__TEXT PROVIDED__:
****************

Monday, 1 October 2007

British Columbia's new Lieutenant-Governor and the issue of personhood

The office of the Canadian Prime Minister made the following announcement last month:

Prime Minister Stephen Harper was pleased to announce today the appointment of Steven Point as British Columbia’s newest Lieutenant-Governor.

“Steven Point’s contributions as a provincial court judge, the Chief Commissioner of the British Columbia Treaty Commission, and an elected Chief of the Skowkale First Nation speak to his commitment to the people of British Columbia. I am certain he will continue to serve his province and his country well,” said the Prime Minister.

He was appointed a provincial court judge in February 1999, most recently sitting in Provincial Court in Abbotsford. In 2005, he was appointed Chief Commissioner of the British Columbia Treaty Commission. Judge Point has also served as an elected Chief of Skowkale First Nation for 15 years, as the tribal chair of the Stó:lō Nation, and honoured as Grand Chief by the Chiefs of Stó:lō Tribal Council.


Given the on-going tension between First Nations groups and various levels of government over such matters as land claims, this announcement is a happy one indeed. But one can't help but think of the views of British Columbia's very first Lieutenant-Governor, Sir Joseph Trutch, as a measure of the distance we've come. The following is taken from that invaluable resource, Wikipedia:

Throughout his political career, Trutch was noted for his hostility to land claims by First Nations people, and demonstrated contempt for their concerns. In a letter to his wife, Charlotte, regarding the Indians of the Oregon Territory he wrote, "I think they are the ugliest and laziest creatures I ever saw and we should as soon think of being afraid of our dogs as of them." (23 June 1850, Joseph Trutch Papaers, UBCL, folder A1.b.) And in a letter to the Secretary of State, "I have not yet met with a single Indian whom I consider to have attained even the most glimmering perception of the Christian creed." (26 September 1871, BC Papers Connected with the Indian Land, p.101).

Regrettably Sir Joseph's views, as repugnant as they sound to us, were widely held throughout the nineteenth and much of the twentieth century. First Nations people were effectively non-persons and had little or no say in decisions that affected their lives. Elections Canada notes:

British Columbia had a long history of [racial] discrimination [with respect to voting rights]: when it entered Confederation, 61.7 percent of the province's population was of First Nations or Chinese origin, while people of British origin accounted for 29.6 percent of residents. Under successive provincial governments, measures excluding First Nations people and people of Asian ancestry from the franchise were extended as immigration increased toward the end of the nineteenth century.

****************

__TASKS FOR THIS EXERCISE__:
**A.** List the rows below as a numbered list, from the line that contains "178x232 pixels. Task: Like" through the last row, with blank lines and pictures left out.
**B.** Continue the post about British Columbia's new Lieutenant-Governor, picking up after its final sentence.

****************

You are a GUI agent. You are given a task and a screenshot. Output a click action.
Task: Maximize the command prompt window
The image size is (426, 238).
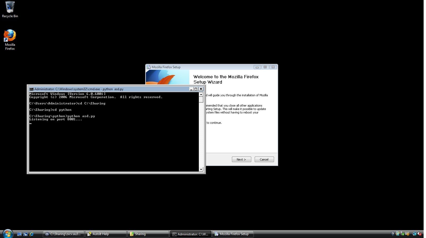pos(196,89)
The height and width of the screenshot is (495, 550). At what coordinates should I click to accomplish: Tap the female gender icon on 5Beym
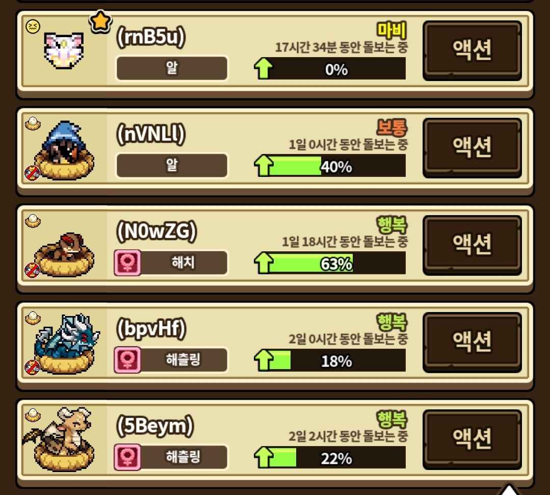click(127, 457)
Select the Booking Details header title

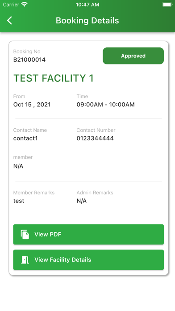(88, 21)
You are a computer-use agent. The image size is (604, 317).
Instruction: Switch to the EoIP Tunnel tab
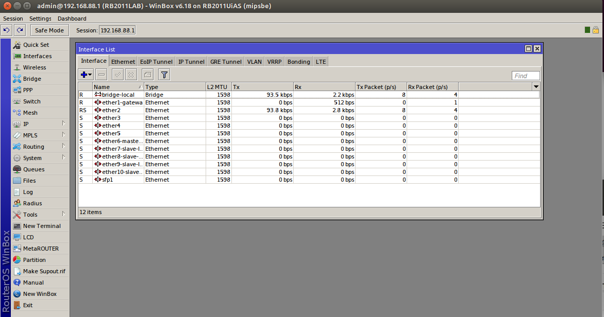pyautogui.click(x=156, y=62)
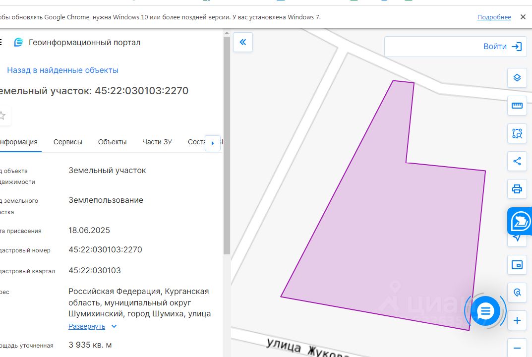Screen dimensions: 532x357
Task: Go back via Назад в найденные объекты
Action: tap(63, 70)
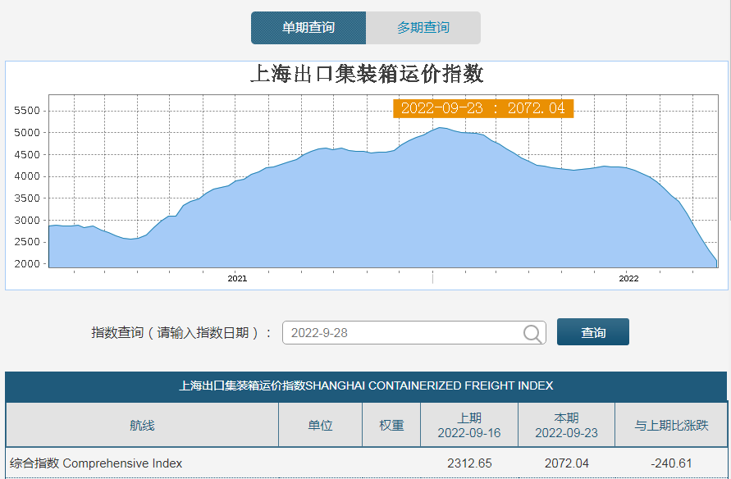Image resolution: width=731 pixels, height=479 pixels.
Task: Open the 多期查询 tab
Action: click(423, 28)
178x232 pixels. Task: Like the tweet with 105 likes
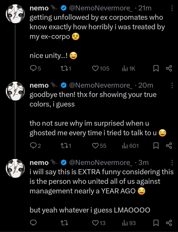[95, 68]
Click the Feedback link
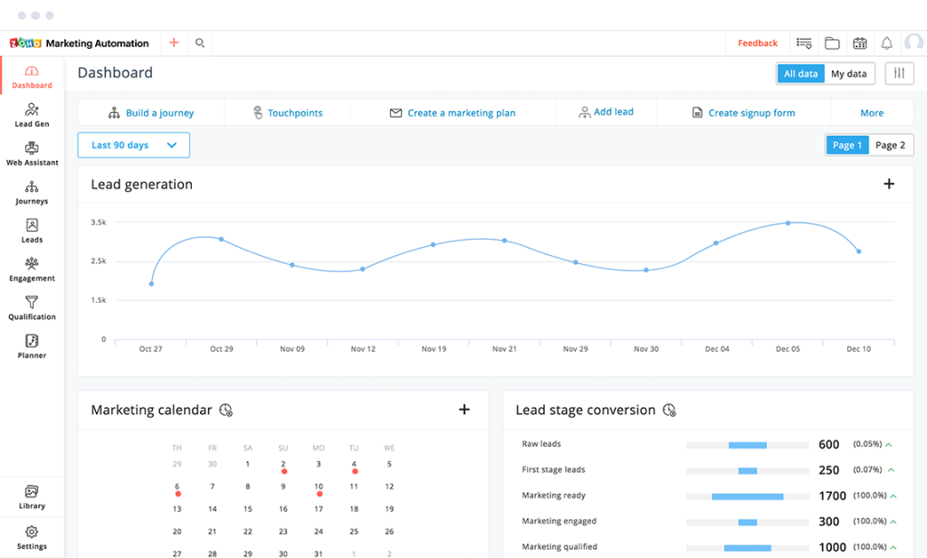The height and width of the screenshot is (558, 927). coord(757,43)
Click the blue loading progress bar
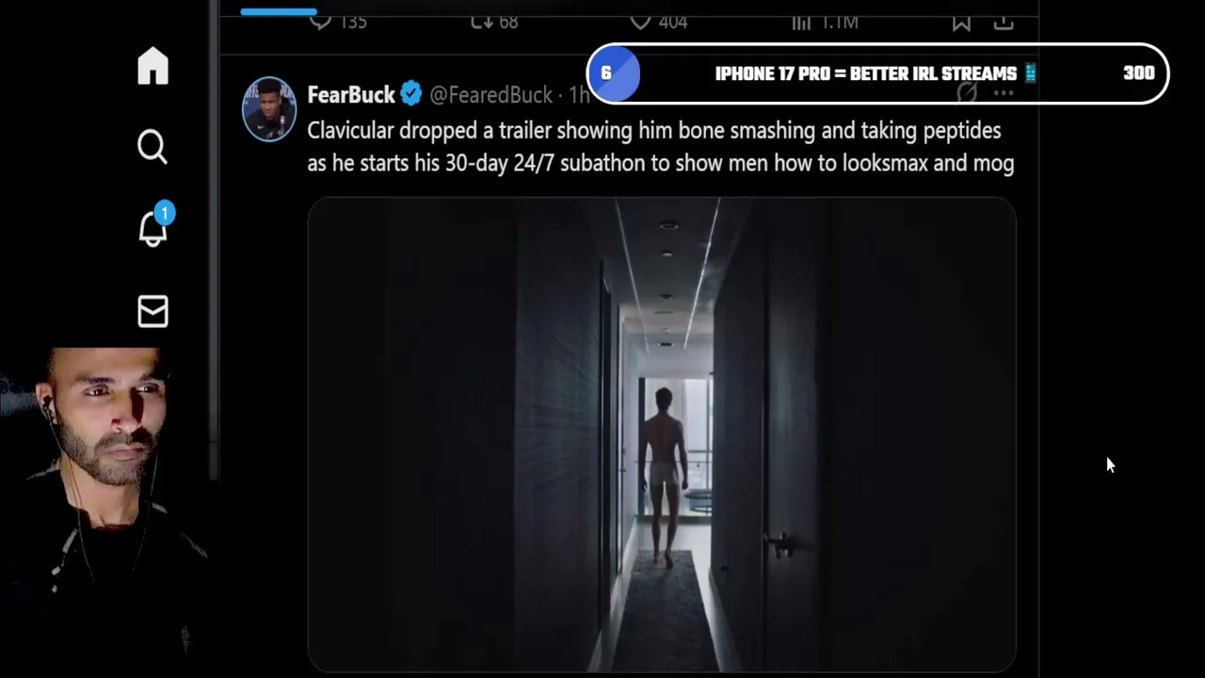 [x=279, y=11]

****************

__EXERCISE ANSWERS__:
**A.**
1. 178x232 pixels. Task: Like the tweet with 105 likes
2. [95, 68]
3. Click the Feedback link
4. The height and width of the screenshot is (558, 927). coord(757,43)
5. Click the blue loading progress bar
6.  [x=279, y=11]

**B.**
While First Nations people (at least the males) were eventually granted the right to vote, it only applied if they assimilated into the broader Anglo-Saxon and French culture and, for all intents and purposes, stopped being native people:

First Nations people in most parts of Canada had the right to vote from Confederation on – but only if they gave up their status through a process defined in the Indian Act and known as "enfranchisement." Quite understandably, very few were willing to do this. It is worth noting that this requirement to give up status was not imposed on them if they joined the military. In fact, the franchise was extended to members of the First Nations who served in both world wars – although until 1924, any First World War veterans who returned to their reserves lost the right to vote. A great many First Nations people also served with distinction in the Canadian Forces during the Second World War, and this was among the reasons eventually leading Canadians to conclude that all Aboriginal people should have the full rights of citizenship.

Proposals to extend the franchise to First Nations date at least to 1885, when Status Indians in Eastern Canada who met the existing requirements gained the right to vote. This was revoked in 1898, and in general such proposals met a great deal of hostility. Isaac Burpee, MP for Saint John, said that the Indian knew no more of politics "than a child two years old," while another New Brunswick MP, A. H. Gillmor, the member for Charlotte, called the proposal to give Indians the vote "the crowning act of political rascality" on the part of Sir John A. Macdonald.
(source: Elections Canada)

First Nations people are not the only ones who were viewed, from the political point of view at least, as non-persons. Asians and women also had to fight to be treated as legal persons. In the U.S., slaves were defined by the U.S. Supreme Court as two-thirds of a person for purposes of the constitution.

Over time, North Americans have held views of personhood that are so repulsive to us now that we cannot imagine how mainstream society could have been so arbitrary, so racist, so arrogant, so self-serving. My question to pro-choice and pro-abortion people is this--How are you morally different from those bigots of the past in denying personhood to unborn babies? Are these little human beings, like American slaves of old, to be arbitrarily denied sufficient personhood? Are they, as native Canadians were seen for many generations, too ignorant? Are they to be viewed, as the British North America Act viewed women, as unfit and unqualified?

I hate to think of you as being like Sir Joseph Trutch in your position on human beings that you see as lacking in some way. But it seems to me that you must be. Please explain.

P.s. I note with interest that Martin Luther King's niece, Alveda King, was prevented from speaking at a public school because of her linking of personhood and unborn babies. Her "offensive" views were these: "At one time, we were told black people were only three-fifths human, so we couldn't vote. ... Now today, you're saying to some human beings that you can't live because you're not a person," King said. "Taking away the personhood of a person is taking away their civil rights." (source: DesMoines Register.com, Sept. 28, 2007).

And the beat goes on.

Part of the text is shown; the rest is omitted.